Per ricevere un trattamento a distanza da me, ci si accorda sui tempi, ovvero si stabilisce il giorno in cui verrà fatto; a questo punto il ricevente potrà richiedermi se preferisce, di essere avvisato prima dell’inizio del trattamento, in caso voglia prendersi un momento per sè, per sdraiarsi e rilassarsi, altrimenti do solamente un’indicazione di massima e dico tutto dopo, al momento dell’invio del feed back. Sì, perchè al contrario di quello che viene fatto solitamente, io amo mandare, il giorno seguente il trattamento, o nei giorni seguenti (a volte purtroppo i miei tempi non sono veloci) un feed back vocale con quello che ho sentito o riscontrato durante il trattamento. Questo ha senso soprattutto all’inizio, per le prime sedute, poi via via che si fanno trattamenti, la persona ritrova il suo equilibrio energetico mente – corpo e io inizio a sentire poco o nulla.

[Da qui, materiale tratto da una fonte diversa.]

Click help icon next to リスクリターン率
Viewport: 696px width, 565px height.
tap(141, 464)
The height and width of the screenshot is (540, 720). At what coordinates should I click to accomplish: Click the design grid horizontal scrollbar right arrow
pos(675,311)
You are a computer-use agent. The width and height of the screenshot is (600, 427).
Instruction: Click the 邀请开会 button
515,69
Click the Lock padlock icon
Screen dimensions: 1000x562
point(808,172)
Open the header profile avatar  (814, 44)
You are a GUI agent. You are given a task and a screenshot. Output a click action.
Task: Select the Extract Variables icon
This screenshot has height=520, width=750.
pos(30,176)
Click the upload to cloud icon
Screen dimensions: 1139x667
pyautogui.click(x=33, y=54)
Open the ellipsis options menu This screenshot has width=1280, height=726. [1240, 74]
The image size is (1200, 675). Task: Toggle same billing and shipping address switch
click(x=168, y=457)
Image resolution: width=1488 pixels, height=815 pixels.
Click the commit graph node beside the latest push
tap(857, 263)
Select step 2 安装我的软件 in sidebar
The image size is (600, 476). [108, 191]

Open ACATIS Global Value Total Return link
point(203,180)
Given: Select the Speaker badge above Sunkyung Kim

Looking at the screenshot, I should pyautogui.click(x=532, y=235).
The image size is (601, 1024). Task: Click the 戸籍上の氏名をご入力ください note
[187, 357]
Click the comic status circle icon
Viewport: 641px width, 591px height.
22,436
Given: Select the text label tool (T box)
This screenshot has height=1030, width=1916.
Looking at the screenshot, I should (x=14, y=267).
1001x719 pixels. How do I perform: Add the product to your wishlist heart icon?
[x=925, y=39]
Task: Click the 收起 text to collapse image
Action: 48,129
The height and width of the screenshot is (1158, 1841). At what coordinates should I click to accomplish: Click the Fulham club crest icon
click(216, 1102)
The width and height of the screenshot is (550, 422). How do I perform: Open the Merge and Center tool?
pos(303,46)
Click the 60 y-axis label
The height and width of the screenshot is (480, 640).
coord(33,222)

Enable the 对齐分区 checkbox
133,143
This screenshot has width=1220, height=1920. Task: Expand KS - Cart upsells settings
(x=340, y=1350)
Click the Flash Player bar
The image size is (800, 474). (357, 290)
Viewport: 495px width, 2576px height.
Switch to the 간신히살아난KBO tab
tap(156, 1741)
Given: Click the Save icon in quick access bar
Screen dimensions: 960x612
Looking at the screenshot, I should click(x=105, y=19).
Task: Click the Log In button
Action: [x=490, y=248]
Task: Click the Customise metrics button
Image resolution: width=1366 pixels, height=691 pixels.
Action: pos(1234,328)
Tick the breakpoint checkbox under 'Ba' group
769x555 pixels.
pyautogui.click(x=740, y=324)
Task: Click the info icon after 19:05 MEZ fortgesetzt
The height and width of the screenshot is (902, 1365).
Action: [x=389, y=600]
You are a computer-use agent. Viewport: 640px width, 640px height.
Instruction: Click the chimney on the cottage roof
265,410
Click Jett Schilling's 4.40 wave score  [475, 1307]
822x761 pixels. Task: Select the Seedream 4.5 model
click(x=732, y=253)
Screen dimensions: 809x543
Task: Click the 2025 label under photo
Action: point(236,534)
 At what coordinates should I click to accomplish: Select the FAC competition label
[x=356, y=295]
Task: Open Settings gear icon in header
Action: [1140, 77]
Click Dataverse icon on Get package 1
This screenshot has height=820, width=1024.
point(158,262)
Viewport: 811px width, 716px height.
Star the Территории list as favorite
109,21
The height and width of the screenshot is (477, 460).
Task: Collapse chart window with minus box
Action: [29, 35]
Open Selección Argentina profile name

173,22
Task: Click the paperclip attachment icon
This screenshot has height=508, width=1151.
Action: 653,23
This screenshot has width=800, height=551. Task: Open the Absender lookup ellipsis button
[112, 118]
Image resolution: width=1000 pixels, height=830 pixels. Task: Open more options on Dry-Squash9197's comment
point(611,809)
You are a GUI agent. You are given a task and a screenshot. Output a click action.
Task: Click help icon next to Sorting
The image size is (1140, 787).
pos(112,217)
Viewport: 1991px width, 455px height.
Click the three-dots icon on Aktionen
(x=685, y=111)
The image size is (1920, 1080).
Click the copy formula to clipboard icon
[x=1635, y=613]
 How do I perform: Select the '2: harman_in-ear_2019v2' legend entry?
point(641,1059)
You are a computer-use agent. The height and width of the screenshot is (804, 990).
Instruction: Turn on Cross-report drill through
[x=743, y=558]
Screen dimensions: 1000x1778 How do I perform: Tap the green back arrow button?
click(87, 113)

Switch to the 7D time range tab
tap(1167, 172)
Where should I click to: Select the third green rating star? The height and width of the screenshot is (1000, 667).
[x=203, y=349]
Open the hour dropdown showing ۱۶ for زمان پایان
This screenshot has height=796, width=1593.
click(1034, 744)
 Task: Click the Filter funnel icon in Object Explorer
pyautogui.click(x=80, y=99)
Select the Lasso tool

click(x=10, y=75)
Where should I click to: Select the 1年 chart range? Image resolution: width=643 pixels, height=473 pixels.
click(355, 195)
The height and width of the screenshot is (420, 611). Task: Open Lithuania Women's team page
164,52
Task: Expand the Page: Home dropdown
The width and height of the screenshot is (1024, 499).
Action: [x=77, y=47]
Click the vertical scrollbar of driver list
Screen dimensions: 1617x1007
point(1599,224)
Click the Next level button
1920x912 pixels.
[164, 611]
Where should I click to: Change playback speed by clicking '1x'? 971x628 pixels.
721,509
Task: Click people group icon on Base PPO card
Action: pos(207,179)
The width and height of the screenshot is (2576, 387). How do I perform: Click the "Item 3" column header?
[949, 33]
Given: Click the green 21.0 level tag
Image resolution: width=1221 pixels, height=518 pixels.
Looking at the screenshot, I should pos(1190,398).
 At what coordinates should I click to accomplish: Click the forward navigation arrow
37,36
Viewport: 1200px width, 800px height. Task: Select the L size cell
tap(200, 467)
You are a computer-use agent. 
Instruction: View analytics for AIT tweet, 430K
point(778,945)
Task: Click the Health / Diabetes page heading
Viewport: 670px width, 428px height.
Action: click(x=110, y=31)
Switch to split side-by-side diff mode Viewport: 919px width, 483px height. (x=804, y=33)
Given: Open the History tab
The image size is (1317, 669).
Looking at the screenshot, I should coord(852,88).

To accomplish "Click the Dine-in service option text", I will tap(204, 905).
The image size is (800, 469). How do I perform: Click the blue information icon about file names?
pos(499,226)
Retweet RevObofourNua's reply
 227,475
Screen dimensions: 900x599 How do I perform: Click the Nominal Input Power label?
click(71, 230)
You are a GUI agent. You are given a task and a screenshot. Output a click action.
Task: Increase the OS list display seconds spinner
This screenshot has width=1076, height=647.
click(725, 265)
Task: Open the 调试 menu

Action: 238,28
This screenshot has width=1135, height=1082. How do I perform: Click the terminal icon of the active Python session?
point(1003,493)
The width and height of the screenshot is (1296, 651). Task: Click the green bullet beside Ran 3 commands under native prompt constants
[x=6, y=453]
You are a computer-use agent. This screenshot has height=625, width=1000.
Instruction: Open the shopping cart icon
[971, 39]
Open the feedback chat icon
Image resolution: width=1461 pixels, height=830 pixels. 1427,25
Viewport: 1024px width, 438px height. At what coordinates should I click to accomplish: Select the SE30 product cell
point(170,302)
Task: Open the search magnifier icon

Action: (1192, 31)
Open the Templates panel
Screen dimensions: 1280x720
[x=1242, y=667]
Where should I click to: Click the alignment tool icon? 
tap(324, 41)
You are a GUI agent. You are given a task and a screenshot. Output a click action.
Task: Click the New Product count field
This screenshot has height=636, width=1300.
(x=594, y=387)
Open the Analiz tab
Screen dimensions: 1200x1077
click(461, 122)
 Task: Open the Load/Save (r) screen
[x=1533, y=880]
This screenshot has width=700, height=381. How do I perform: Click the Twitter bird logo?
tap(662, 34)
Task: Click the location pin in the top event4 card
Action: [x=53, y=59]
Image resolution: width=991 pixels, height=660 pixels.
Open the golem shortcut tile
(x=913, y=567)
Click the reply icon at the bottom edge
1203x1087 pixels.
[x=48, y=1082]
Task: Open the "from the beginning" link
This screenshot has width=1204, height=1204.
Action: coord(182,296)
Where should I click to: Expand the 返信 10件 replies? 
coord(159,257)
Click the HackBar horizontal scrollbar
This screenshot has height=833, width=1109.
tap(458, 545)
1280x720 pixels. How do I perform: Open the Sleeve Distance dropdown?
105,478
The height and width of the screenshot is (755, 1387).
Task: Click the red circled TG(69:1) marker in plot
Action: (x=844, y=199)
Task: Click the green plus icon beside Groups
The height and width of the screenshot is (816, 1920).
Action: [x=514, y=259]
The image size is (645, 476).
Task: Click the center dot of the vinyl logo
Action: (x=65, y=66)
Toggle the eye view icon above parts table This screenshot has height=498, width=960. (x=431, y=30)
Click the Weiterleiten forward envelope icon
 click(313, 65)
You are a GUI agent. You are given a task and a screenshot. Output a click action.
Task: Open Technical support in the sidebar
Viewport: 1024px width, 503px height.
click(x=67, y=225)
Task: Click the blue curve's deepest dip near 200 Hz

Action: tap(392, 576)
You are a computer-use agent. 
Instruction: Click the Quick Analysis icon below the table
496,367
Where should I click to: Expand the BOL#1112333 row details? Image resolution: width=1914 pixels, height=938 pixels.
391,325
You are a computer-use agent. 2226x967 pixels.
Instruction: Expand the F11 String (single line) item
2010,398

La persona che riceve il trattamento, come dicevo prima, può decidere di sdraiarsi e rilassarsi, magari ascoltando una musica piacevole, ma non è necessario. Può anche continuare nelle sue attività di tutti i giorni: mangiare, lavorare, guidare in mezzo al traffico o dormire e il reiki arriverà comunque al destinatario nello stesso identico modo. Questo è molto comodo per chi ha una vita molto impegnata e attiva, e magari fa fatica a pensare di ritagliarsi un’ora tutta per sè.
 
 
Mi è capitato di fare trattamenti reiki a distanza a persone che si trovavano in altri stati e addirittura anche in altri continenti come in Australia e Africa e vi assicuro che dai riscontri successivi, il trattamento è stato altrettanto efficace come se fosse stato fatto in presenza. Davvero tempo e spazio non rappresentano più impedimenti per un simile tipo di trattamento. Nelle dimensioni spirituali non esiste un prima e un dopo, un vicino e un lontano,  esiste solo il qui e ora. Tutto è sempre contemporaneamente esistente nell’eterno momento presente. Comprendere questo concetto significa accettare il fatto che siamo esseri multidimensionali: dobbiamo in primo luogo abbandonare i condizionamenti mentali che ci ancorano ad una visione della realtà parziale e limitata. Il Reiki a distanza, ottiene gli stessi risultati del Reiki in presenza, può esser effettuato da qualsiasi posto a qualsiasi altro, ed in ogni momento possibile, come dicevo  non è nemmeno necessario concordare un tempo esatto. L’unico difetto, se così possiamo dire, del trattamento a distanza, è che ovviamente non è piacevole come un trattamento in presenza. Anche se spesso le persone mi hanno detto di aver capito il momento esatto in cui il trattamento è iniziato e molti solitamente sentono scendere in loro una grande pace, il calore e la piacevolezza del tocco non si avverte, ragion per cui, cerco di ovviare a questa mancanza, facendo durare maggiormente i trattamenti a distanza, in modo che almeno la persona trattata possa ricevere più Energia Reiki.
Ovviamente si possono trattare anche i nostri amici animali, probabilmente con un trattamento più lungo ed efficace di quello che si potrebbe fare in presenza, soprattutto se si ha a che fare con animali che difficilmente riescono a stare fermi per un certo tempo.